今週、『あなたのチームは、機能してますか?』を読んだので、簡単に感想をまとめておこうと思う。

あなたのチームは、機能してますか?

あなたのチームは、機能してますか?

この本にはチームを正しく機能させるための手引きが書かれている。 正確には「チームを機能不全にしている性質を理解し、それを除去することでチームを機能させる」方法が書かれている。

『チームは何もしなければ崩壊していくものであり、継続的で徹底した努力がなければ良いチームは維持できない』というところからこの本は始まる。要するに、よいチームを作るにはかなりの努力が必要で、何もしないでよいチームができるわけがない、ということだ。

この本では、チームを機能不全にする性質として5つの性質が挙げられている。

  1. 信頼の欠如
  2. 衝突への恐怖
  3. 責任不足
  4. 説明責任の回避
  5. 結果への無関心

これらの性質は、それぞれの次の性質の原因にもなっている。 すなわち「信頼の欠如」が「衝突への恐怖」を生み、「衝突への恐怖」が「説明不足」を生む、といった具合だ。

ここではすべての性質については述べず、最初の「信頼の欠如」についてだけ簡単に書いておこうと思う。

信頼の欠如

よいチームは互いを「信頼」している。一方、機能不全に陥ったチームには「信頼」がない。

ここでの「信頼」とは、多くの人が普通にイメージする「信頼」とは異なる点に注意しなければならない。 この文脈での信頼とは、「メンバー同士が自分の弱みを見せられ、自分を安心してさらけ出すことができ、激しい議論をしても互いにわだかまりを残すことがない」という意味である。

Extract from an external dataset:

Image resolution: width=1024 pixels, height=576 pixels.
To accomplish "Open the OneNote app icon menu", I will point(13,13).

これは、「いつも質の高い仕事をしているか、何も言わなくても大丈夫」という信頼とはまったく異なっている。むしろ「信頼しているからこそ、お互いの仕事の質に容赦なく文句を言って互いにプレッシャーをかけあう」関係である必要がある。

このような「信頼」がなければ、お互いが弱みを見せようとせず保身に走り、互いに計略を張り巡らせ、政治的なかけひきに終始ししてしまう。チームが機能する前提としてこの「信頼」があり、これがなければチームは機能しない。

この「信頼」をベースとして、他の4つの性質も同様に語られているがここでは割愛。

感想

この本はほとんどの部分がフィクション形式の物語で書かれていて、架空の会社の経営陣たちが、苦労しながらこの「チームの機能不全の5つの性質」に取り組んでいき、真のチームになっていく姿が描かれている。こういう形式のビジネス書を『ビジネスフィクション』と呼ぶらしい。知らなかった。

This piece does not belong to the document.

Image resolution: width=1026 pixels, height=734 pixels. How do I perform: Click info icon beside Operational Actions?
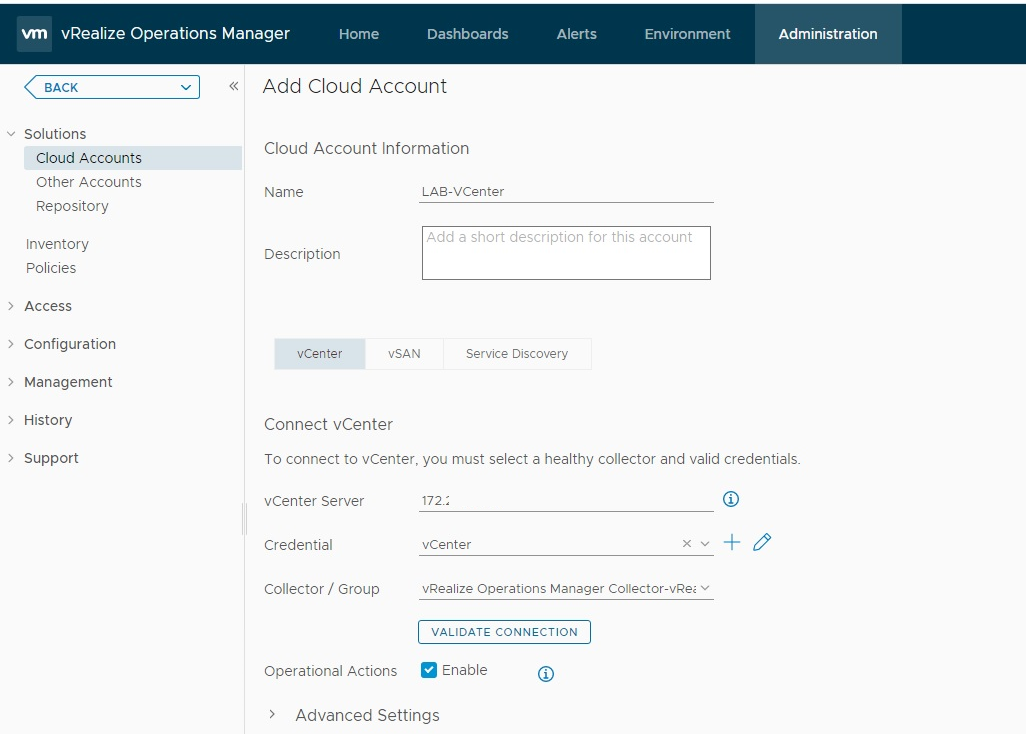coord(545,674)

実際、この機能不全は確かによく目にするものだと思ったが、これを是正するのはかなり大変だという印象を持った。最終章にこの機能不全の5つの性質についての説明が書かれていて、これらの機能不全への実践的な対応策も書かれている。しかし、この対応策を実行できる組織がどれだけあるだろうか?

例えば、先に述べた「信頼の欠如」に対する是正措置として「プライバシーを侵害しない範囲で簡単に個人の歴史を述べ合う」「メンバー同士でお互いの強み・弱みを正直に述べ合う場を作る」「報酬に影響しないことを保障した360度評価を行う」などが挙げられているのだが、ハードルが高いなぁ、と感じた。

それでも「よいチームとはこういうものだ」という理想をなんとなく理解することはできたので、得るものはそれなりにあったと思う。思ったよりも文量が少なく、空き時間に離散的に読んでも二日くらいで読み終わってしまった。

少しでもこういう話題に興味があれば、ぱぱっと読んでしまうのが正解だと思う。 「Kindle なら 1,000円 以下で読めるしお得だな」と思ったけど定価だと 1,700 円か…(自分は半額セールで買った)。